When there exists a class that is in abundance, undersampling aims to reduce the size of the abundant class to balance the dataset. It uses all of the rare events but reduces the number of abundant events to create two equally sized classes.
This method is best to use when the data set is huge and reducing the number of training samples helps to improve run time and storage troubles.
Here you take the majority class and try to create new samples that match the length of the minority samples.
Undersampling methods are of 2 types: Random and Informative.
a. Random Undersampling:
- Randomly delete examples in the majority class.
- under-sampling shrinks the data size, less time is necessary for learning.
The disadvantage is that discarding majority examples may lead to losing useful information of the majority class.

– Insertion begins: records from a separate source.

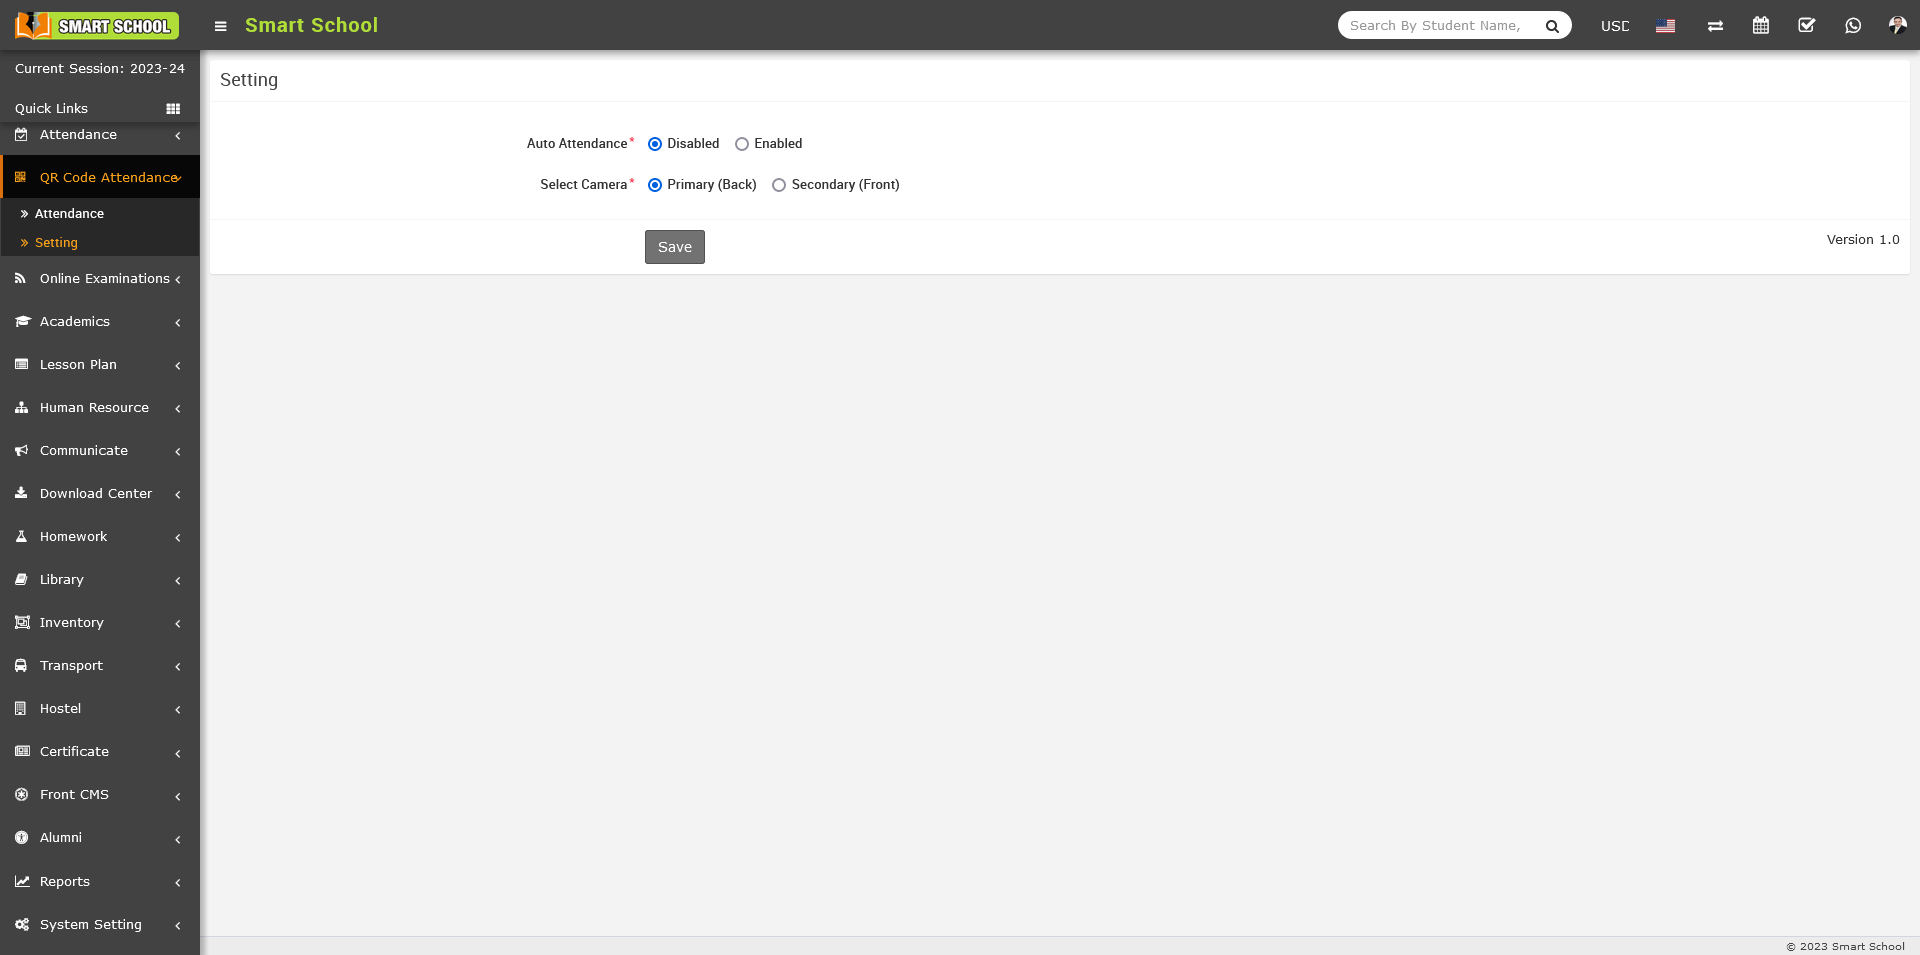This screenshot has height=955, width=1920.
Task: Open the user profile avatar
Action: point(1897,26)

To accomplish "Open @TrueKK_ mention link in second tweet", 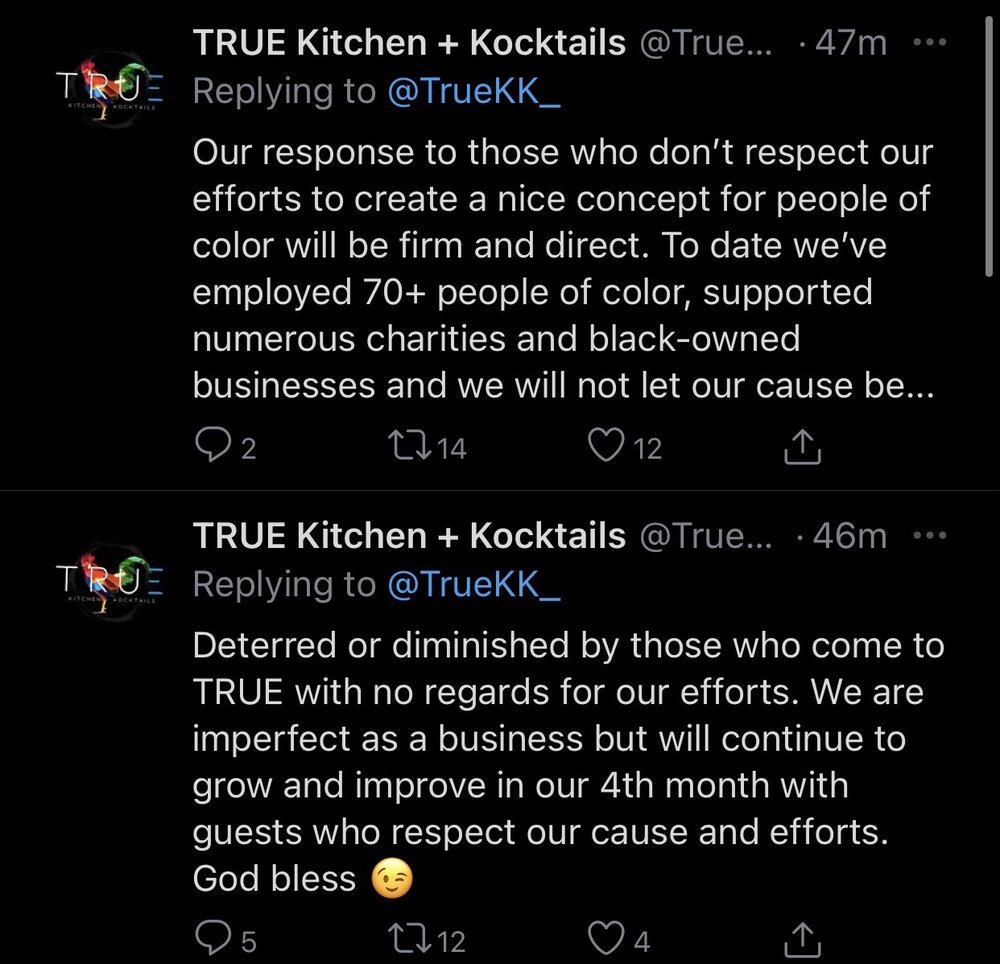I will click(x=475, y=583).
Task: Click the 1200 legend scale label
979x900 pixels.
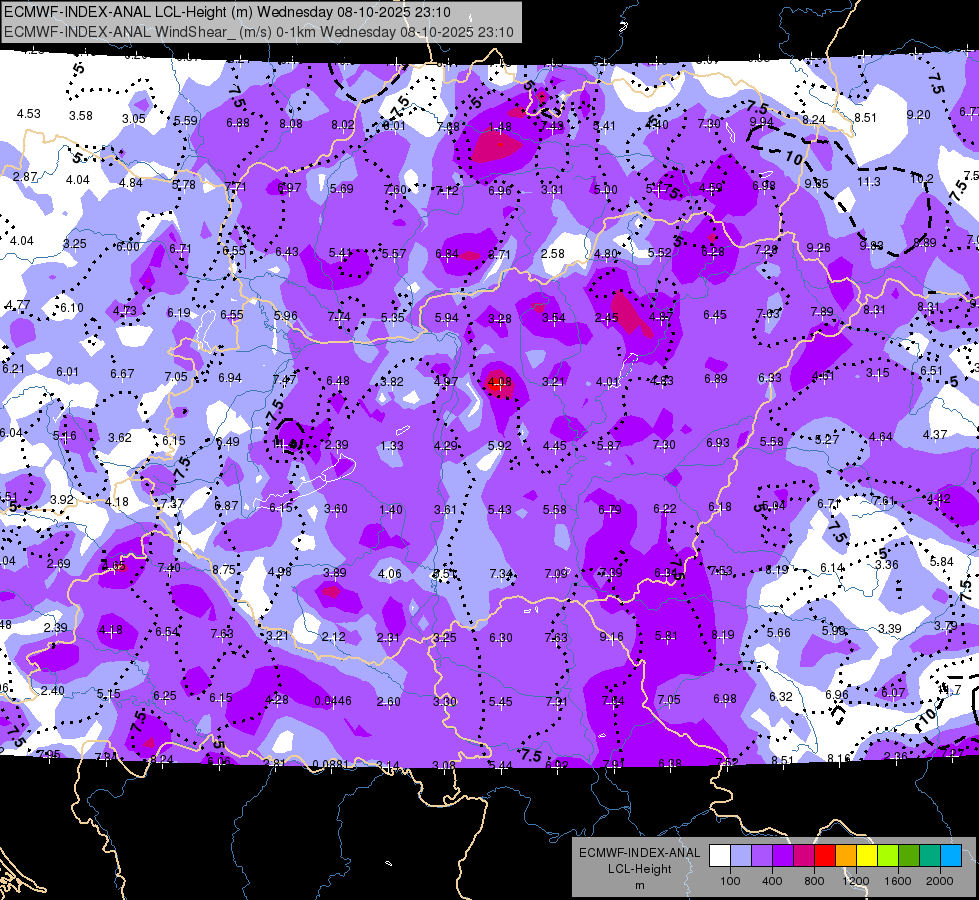Action: click(855, 881)
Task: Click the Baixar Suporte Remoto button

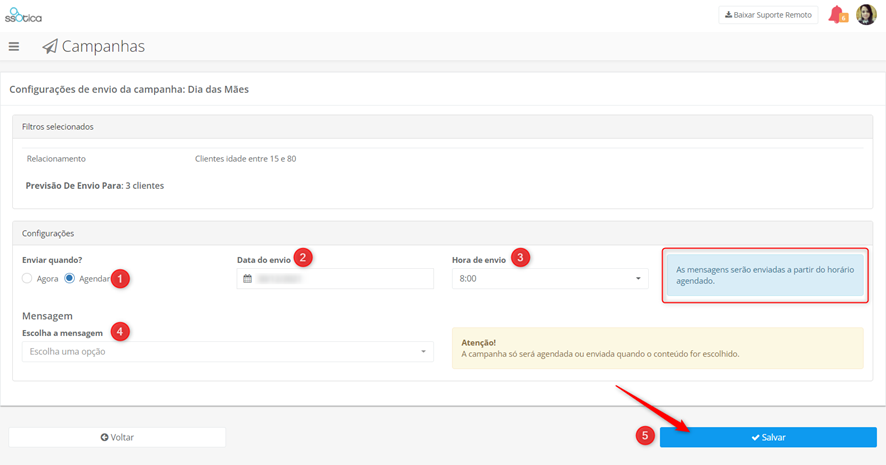Action: coord(768,15)
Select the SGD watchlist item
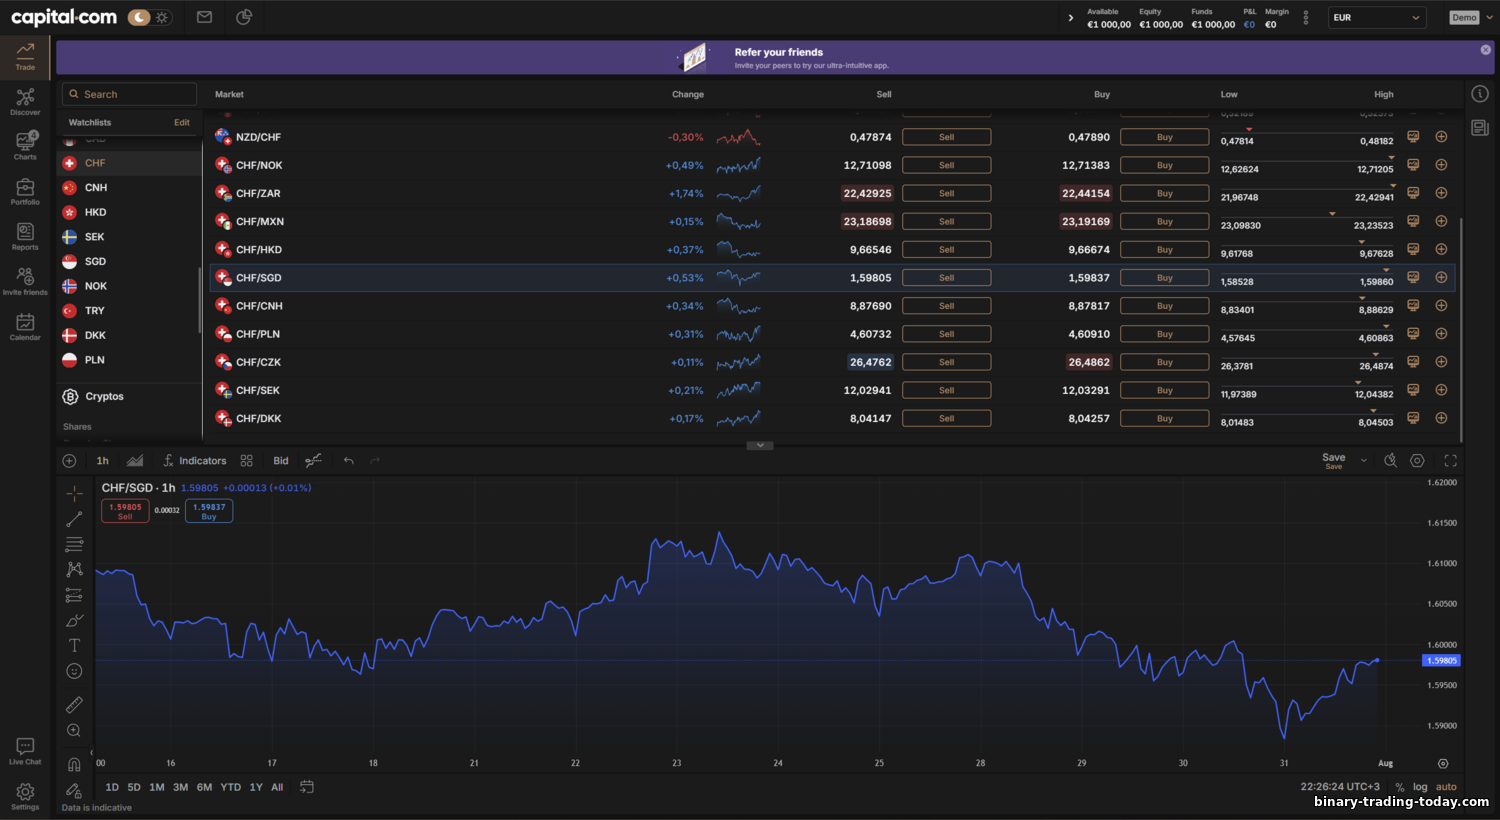Viewport: 1500px width, 820px height. [x=95, y=261]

b. Informative undersampling:
It follows a pre-specified selection criterion to remove the observations from the majority class.
Within informative undersampling, EasyEnsemble and BalanceCascade algorithms are known to produce good results. These algorithms are easy to understand and straightforward too.
At first, it extracts several subsets of independent samples (with replacement) from the majority class. Then, it develops multiple classifiers based on the combination of each subset with the minority class.
As you see, it works just like an unsupervised learning algorithm.
It takes a supervised learning approach where it develops an ensemble of classifiers and systematically selects which majority class to the ensemble.
Do you see any problem with undersampling methods? Removing observations may cause the training data to lose important information about the majority class.